A witness to a kiss
Gloria Bullard was in the crowd at Times Square on V-J Day in 1945 and stopped in her tracks when she spotted a sailor dipping a nurse in the middle of the street.
Gloria Bullard had a walk-on part in history, said Andy Newman in The New York Times. The retired nurse, 84, was in the crowd at Times Square on V-J Day in 1945. “It was so exciting,” Bullard recalls of that day, “Horns, church bells, all kinds of noises. My sleeves were torn from all the hugging and kissing.’’ Walking through the crowd, she stopped in her tracks when she spotted a sailor dipping a nurse in the middle of the street. “I just saw him grabbing her and then bending over and kissing her.
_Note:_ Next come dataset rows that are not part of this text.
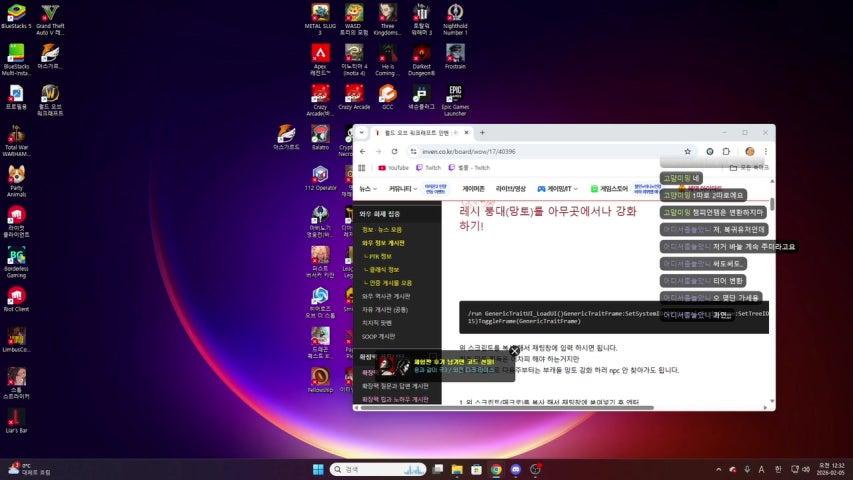Viewport: 853px width, 480px height.
Task: Open a new Chrome tab
Action: (x=482, y=132)
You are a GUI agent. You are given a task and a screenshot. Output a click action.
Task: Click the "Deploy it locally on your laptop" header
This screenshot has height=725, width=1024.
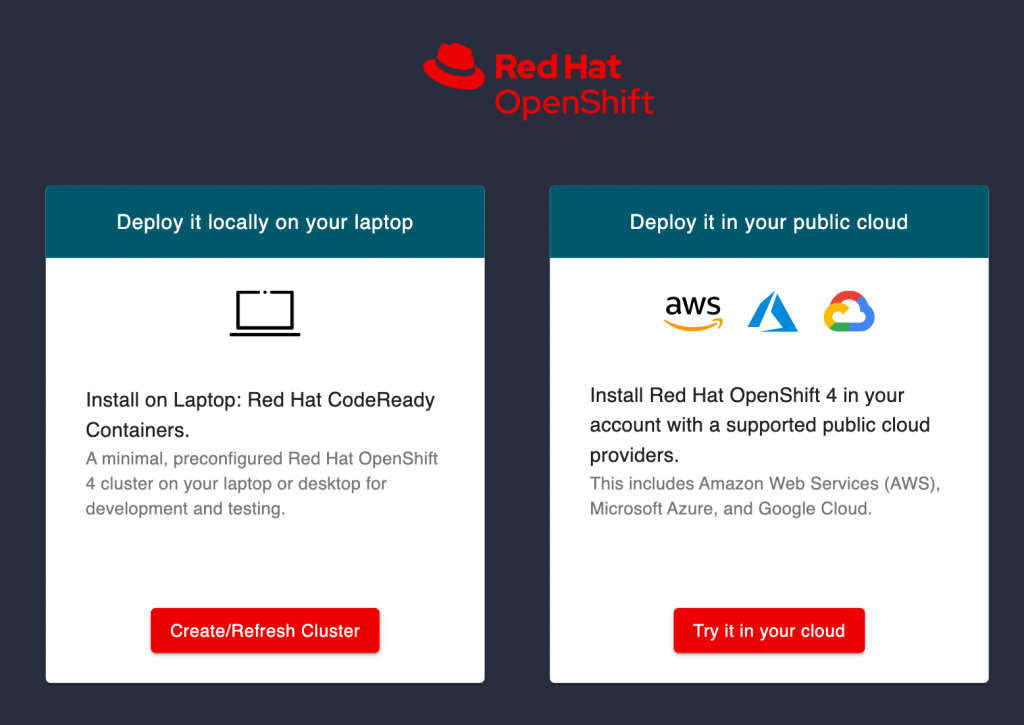[265, 222]
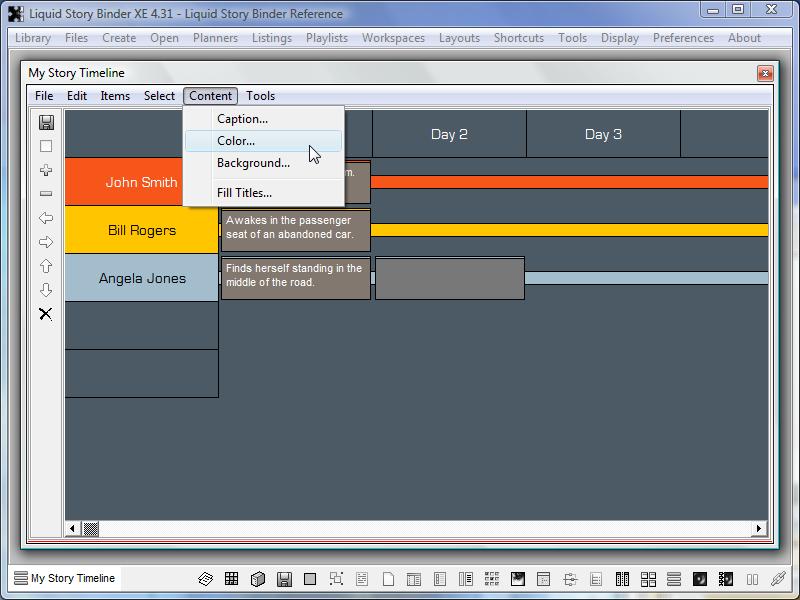Open the Workspaces menu in main menu bar
Viewport: 800px width, 600px height.
tap(393, 38)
I got the impression that she was enjoying it.” That kiss, captured by Life magazine photographer Alfred Eisenstaedt, would become one of the most iconic photos of the war era. Bullard could never prove she was there, until recently, when another photo of the kiss, taken by photographer Victor Jorgensen, showed Bullard’s face in the crowd of bystanders. “I was right there,” she says. She’d like people to know she wasn’t merely watching. Everyone was so happy, she says, that strangers were smooching each other. “I got kissed a least a dozen times. It was a beautiful, beautiful day.’’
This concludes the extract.